Doom Asylum
Im glücklichsten Moment ihres Lebens verunglückt Judy samt Lover und stirbt in den Trümmern des Unfallwagens. Ihr Lover wird irrtümlich für Tod erklärt, verliert daraufhin den Verstand und ermordet Ärzte und Pfleger eines Krankenhauses, dass daraufhin geschlossen wird. Zehn Jahre später macht sich Judys Tochter Kiki auf, um sich im stillgegelegten und verlassenen Krankenhaus um das sich seitdem schreckliche Mythen ranken den Geistern der Vergangenheit zu stellen. Doch so verlassen ist der Ort gar nicht und neben einer Mädchen-Punkband hat auch der Verrückte überlebt und macht mit Autopsie-Werkzeugen grausame Jagd auf die unbedarften Jugendlichen...

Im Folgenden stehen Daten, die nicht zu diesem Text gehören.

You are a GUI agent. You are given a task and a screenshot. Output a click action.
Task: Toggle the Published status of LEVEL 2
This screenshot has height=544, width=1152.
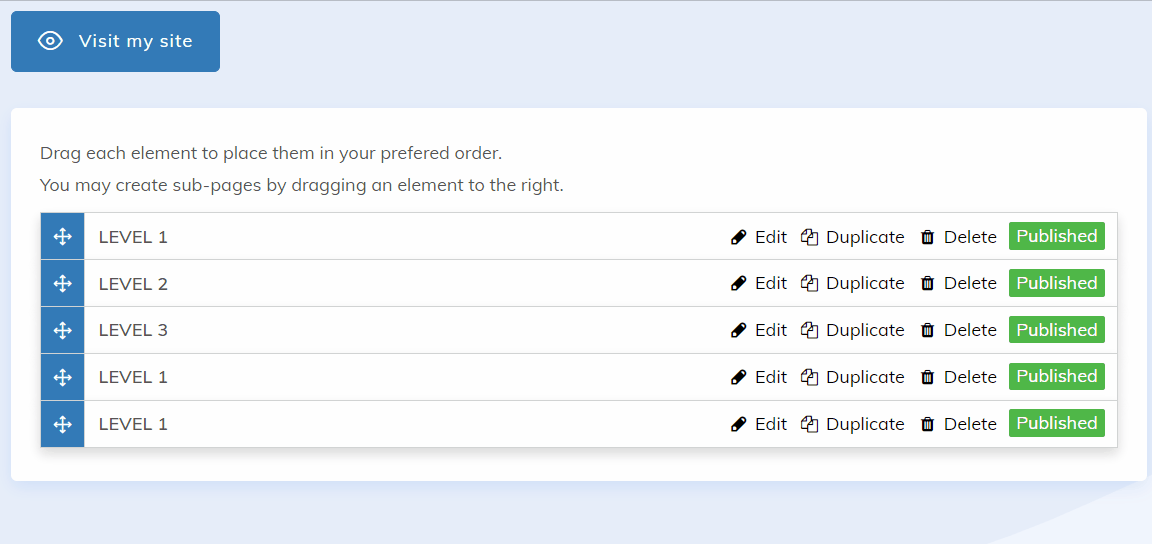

Du meine Güte! Haarsträubende und Zehennägelaufrollende Mischung aus Slasher und Parodie, der für den Zuschauer sehr blutige Effekte und hoffnungslos überzeichnete Figuren parat hat. "Doom Asylum" schafft auf dem Trash-Barometer wohl mühelos die Zehn-Punkte-Marke und bietet teils auch recht drastische Morde im Minutentakt, sodass im Verlauf des recht kurzen Streifens kaum Langeweile aufkommt. Die Mädchen-Punkband und ihre experimentielle Musikdarbietung ist ja, ähm... sagen wir sehr speziell und auch die restlichen Dialoge sind wohl im Zufallsprinzip entstanden. Overacting steht am Programm und einizges bekanntes Gesicht ist ja Kirstin Davis, in einer unspießigen Rolle, die ja später als konservative Charlotte in "Sex and the City" Karriere gemacht hat. Die handgemachten Effekte sind dafür recht ordentlich ausgefallen und irgendwie macht die Gurke dann ja auch großen Spass. Für Leutchen, mit Sinn für Humor und die von schlechten Filmen nicht genug bekommen können, ist "Doom Asylum" dann sicher eine hervorragende Wahl - alle anderen sollten wohl eher Abstand halten.
Splatter Disco
Der junge und sympathische Kent ist Besitzer eines gut besuchten Fetisch-Clubs, der vor allem der konservativen Mutter des örtlichen Bürgermeisters ein Dorn im Auge ist. Diese befiehlt ihrem Sohn um die Weihnachtszeit den Club notfalls auch mit unlauten Mitteln zu schließen und verlässt sich dabei auch auf ihren jugendlichen Lover. Für Kent sind die Zeiten aber ohnehin hart, da er nicht nur geschäftlich am Ende steht, sondern sich auch noch um seinen todkranen Vater und eine umtriebige Ehefrau kümmern muss. Als sich auch noch ein Serienkiller ins Geschehen mischt, der wahllos Leute aus dem Umfeld des Clubs ermordet und die große Neujahresfeier ansteht, steuert alles einem dramatischen Höhepunkt entgegen.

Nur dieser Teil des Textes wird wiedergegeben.